# Quoted text
※ ※ ※

Pretty much remove this whole damn thread, then, or move it to horror stories or something. It isn't really worth a discussion.


----------



## MBuzzy (Mar 3, 2007)

I still think it is worth discussion of just how demented this is....I mean, think about all of the time and effort that went in to this.

It actually had me fooled until I went around on the site a little more....there are things on there that no sane human could actually write in seriousness.

Now it is up for debate as to whether this was created as a joke or as a way to make people angry.......


----------



## theletch1 (Mar 3, 2007)

It's satire and sarcasm start to finish.  The general feeling I got while looking around was that it is a site created by someone with a decided dislike for the christian religion and is using the site to point out what he/she feels is how the christian world would act toward others if they had the chance.


----------



## Drac (Mar 3, 2007)

theletch1 said:


> It's satire and sarcasm start to finish.


 
I sure hope so..Othewise I gotta change to the Princess of Darkness...


----------



## tellner (Mar 3, 2007)

※ ※ ※

# Data lines
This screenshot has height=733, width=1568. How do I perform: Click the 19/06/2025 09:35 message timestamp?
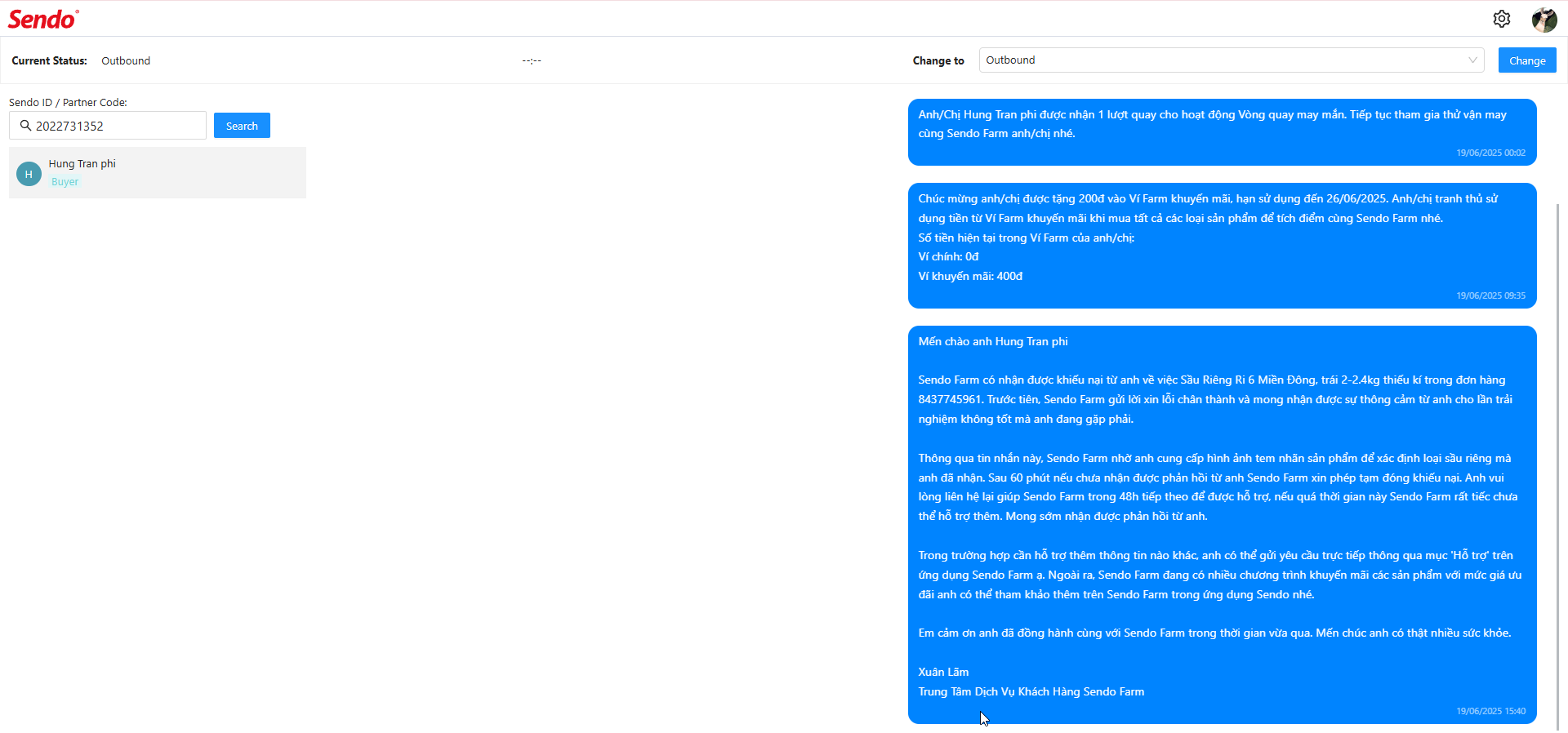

※ ※ ※

# Objective
Please write out the forum thread word for word, from the words "## MBuzzy (Mar" up to and including the words "in to this.". The listing isn't needed for anything here.

# Answer to this task
## MBuzzy (Mar 3, 2007)

I still think it is worth discussion of just how demented this is....I mean, think about all of the time and effort that went in to this.